Rewrite the lines between the line holding "Click the red icon beside カスタムメニューサンプル" and the line holding "[x=359, y=240]", inclusive, changing "Screen dimensions" to "Screen size" and leaving everything else as it is. Omit the pictures from your answer.
** START OF Available data **
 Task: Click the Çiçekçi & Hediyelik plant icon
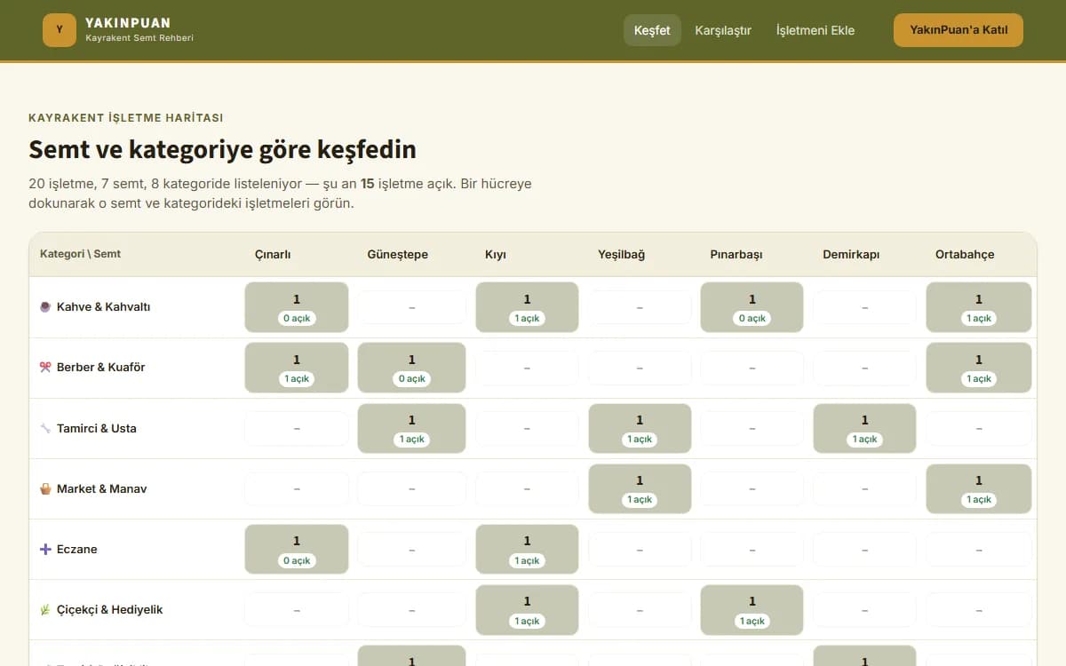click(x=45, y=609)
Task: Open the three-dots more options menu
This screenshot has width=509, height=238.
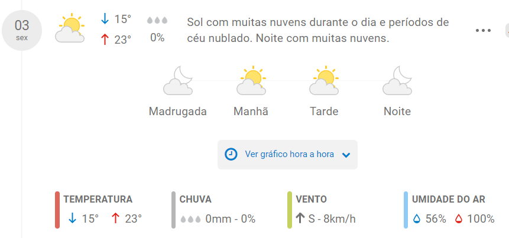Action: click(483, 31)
** END OF Available data **
** START OF Available data **
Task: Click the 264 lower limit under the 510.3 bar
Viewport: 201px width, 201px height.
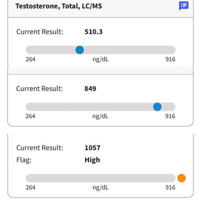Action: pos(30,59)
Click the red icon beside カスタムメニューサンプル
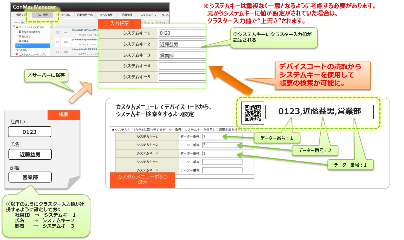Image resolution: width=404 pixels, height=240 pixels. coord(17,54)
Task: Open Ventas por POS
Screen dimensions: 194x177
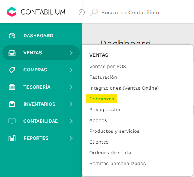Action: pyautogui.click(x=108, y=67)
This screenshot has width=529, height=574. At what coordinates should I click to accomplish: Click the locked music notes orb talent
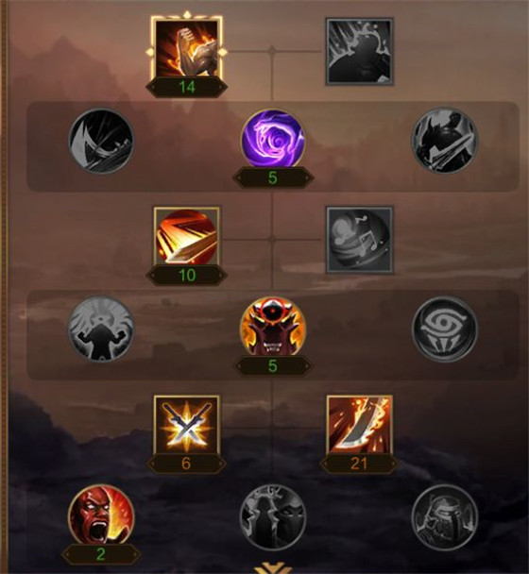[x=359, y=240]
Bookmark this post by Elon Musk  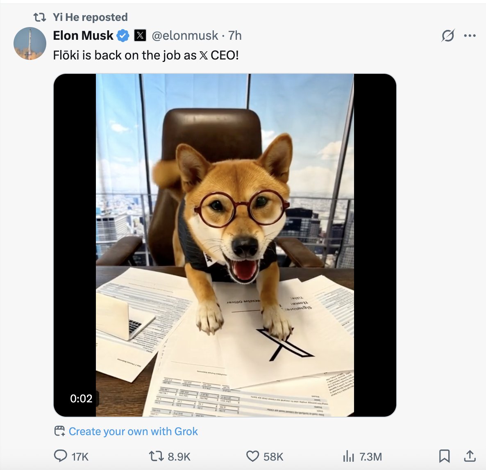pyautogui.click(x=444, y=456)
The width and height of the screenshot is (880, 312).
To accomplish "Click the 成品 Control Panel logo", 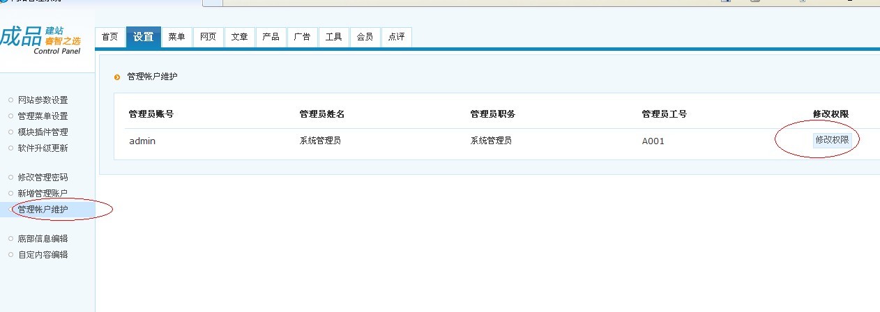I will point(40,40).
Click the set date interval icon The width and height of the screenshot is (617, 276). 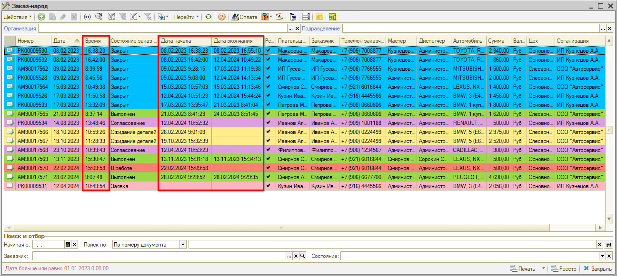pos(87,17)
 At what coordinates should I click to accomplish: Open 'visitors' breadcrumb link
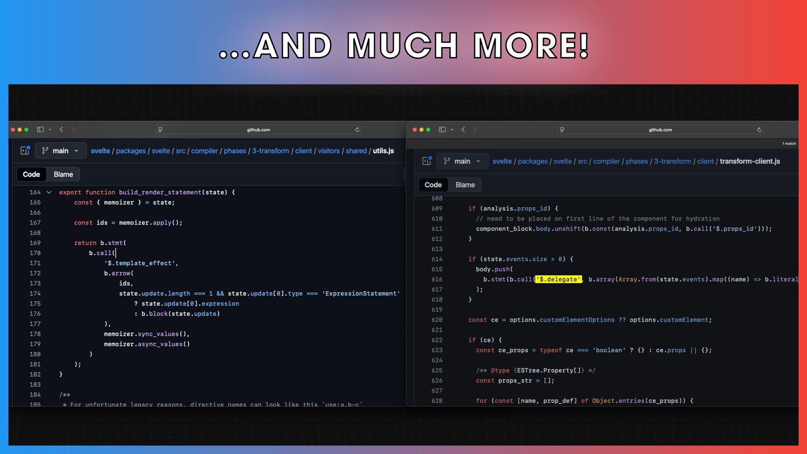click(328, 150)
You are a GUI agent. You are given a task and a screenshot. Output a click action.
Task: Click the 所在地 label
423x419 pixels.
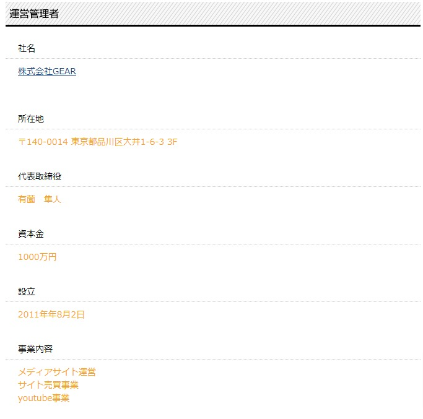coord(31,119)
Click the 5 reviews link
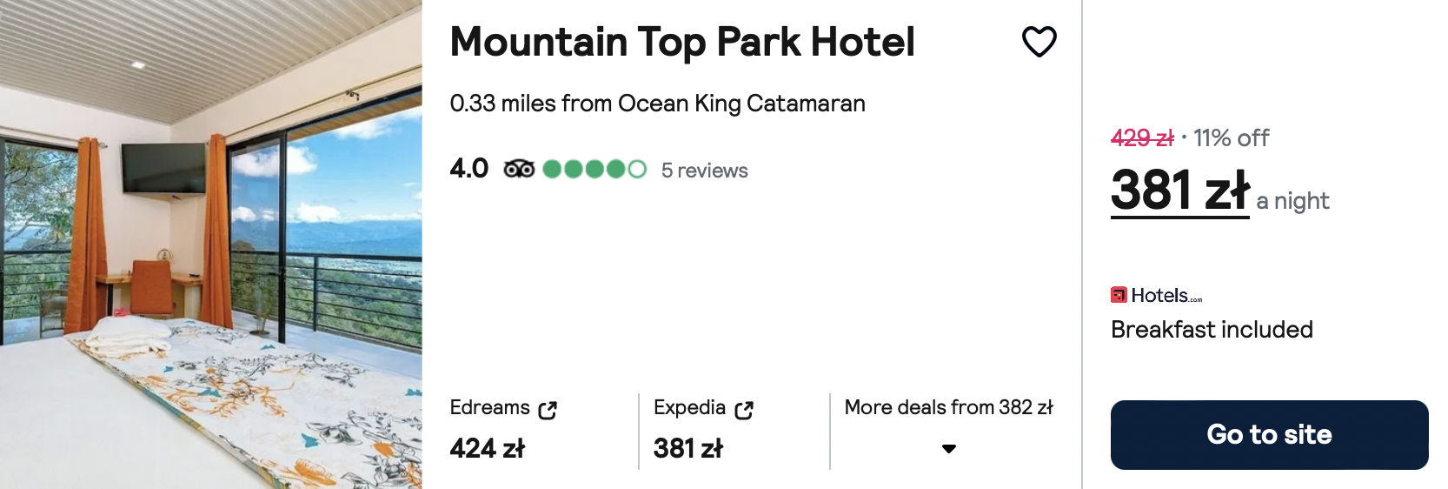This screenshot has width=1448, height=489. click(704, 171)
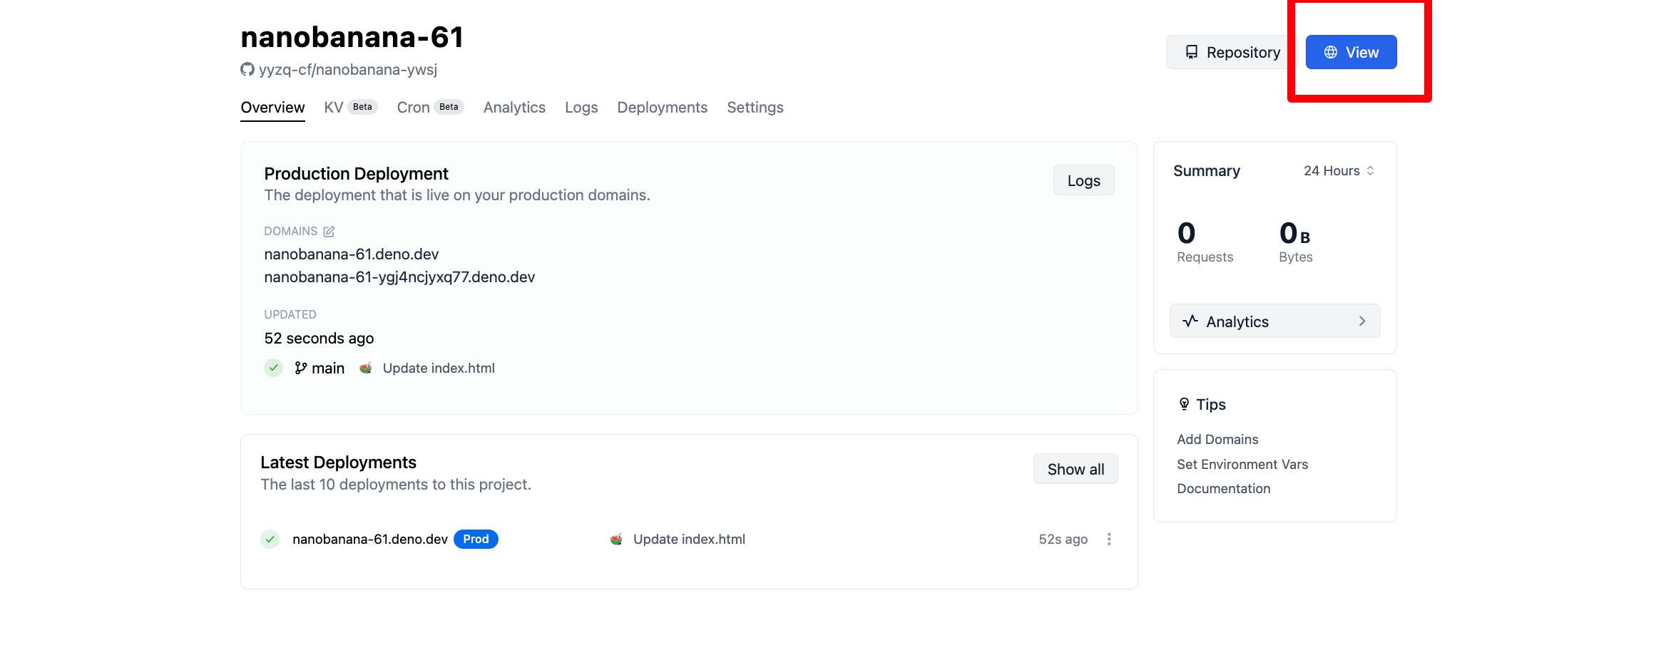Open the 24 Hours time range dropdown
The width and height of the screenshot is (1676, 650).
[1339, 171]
** END OF Available data **
** START OF Available data **
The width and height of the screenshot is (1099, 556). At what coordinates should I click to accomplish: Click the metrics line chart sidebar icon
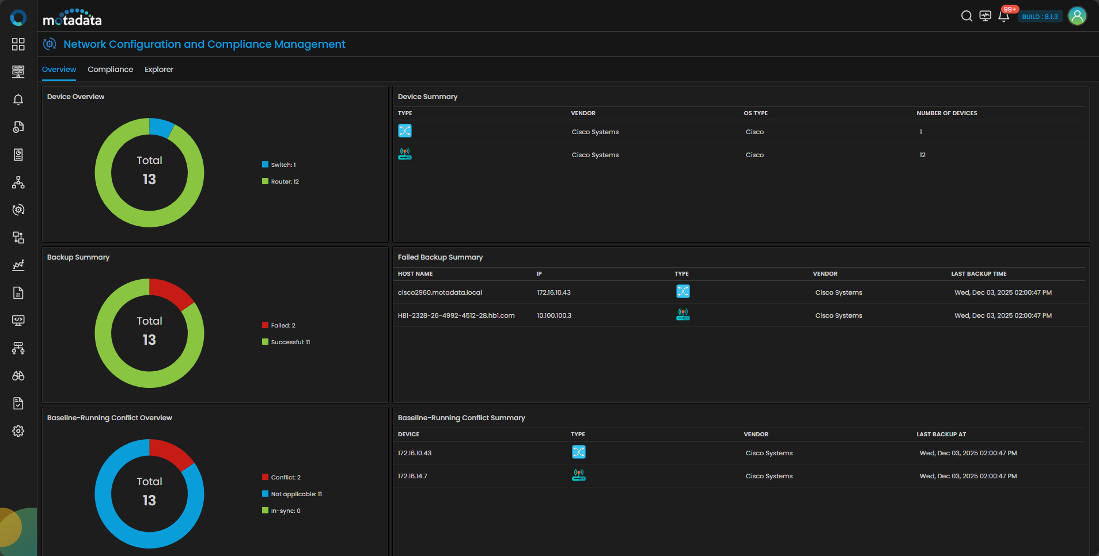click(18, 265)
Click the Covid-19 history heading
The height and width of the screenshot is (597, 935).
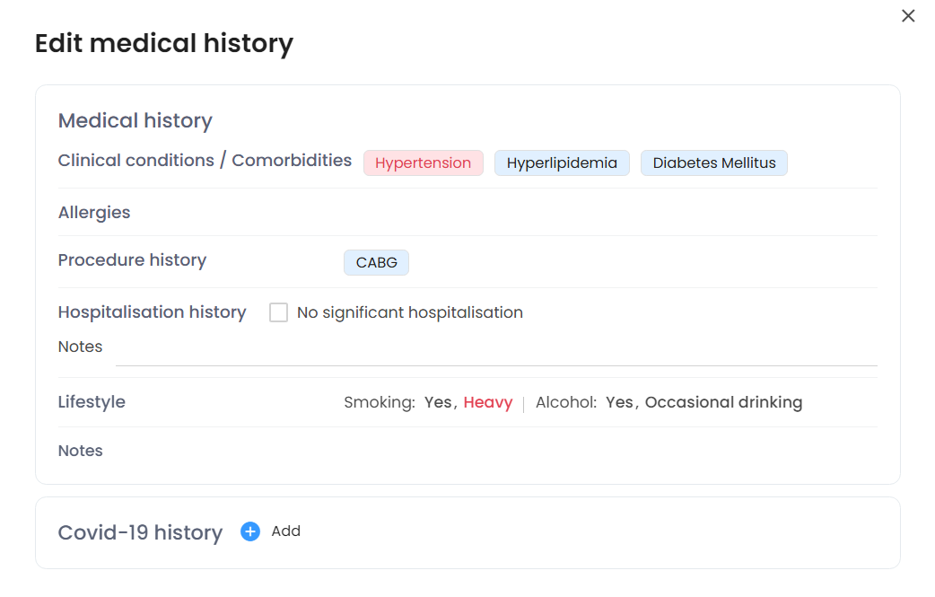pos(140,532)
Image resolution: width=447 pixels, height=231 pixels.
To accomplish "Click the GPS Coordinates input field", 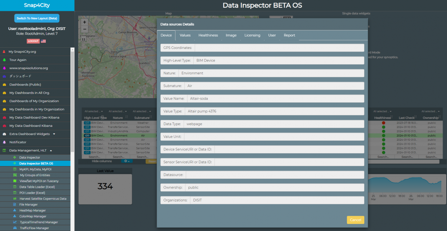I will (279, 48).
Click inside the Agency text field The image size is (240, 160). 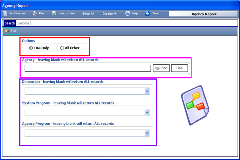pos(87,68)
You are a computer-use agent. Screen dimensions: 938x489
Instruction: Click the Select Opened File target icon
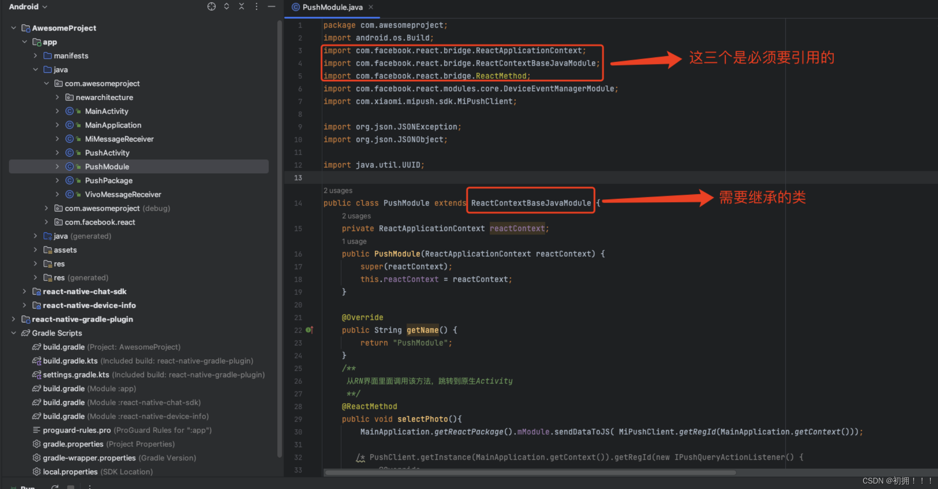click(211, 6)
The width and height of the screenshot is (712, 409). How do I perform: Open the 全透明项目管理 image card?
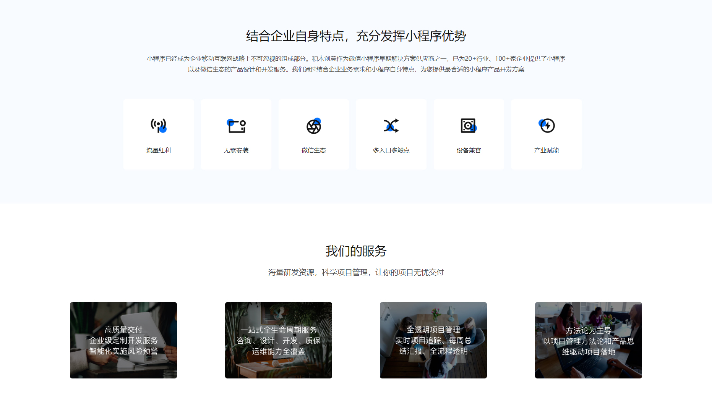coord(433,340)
** END OF Available data **
Answer below:
Click the red icon beside カスタムメニューサンプル
Image resolution: width=404 pixels, height=240 pixels. coord(17,54)
Task: Open Ventas por POS
Screen size: 194x177
Action: pyautogui.click(x=108, y=67)
This screenshot has width=529, height=574. At what coordinates should I click to accomplish: Click the locked music notes orb talent
[x=359, y=240]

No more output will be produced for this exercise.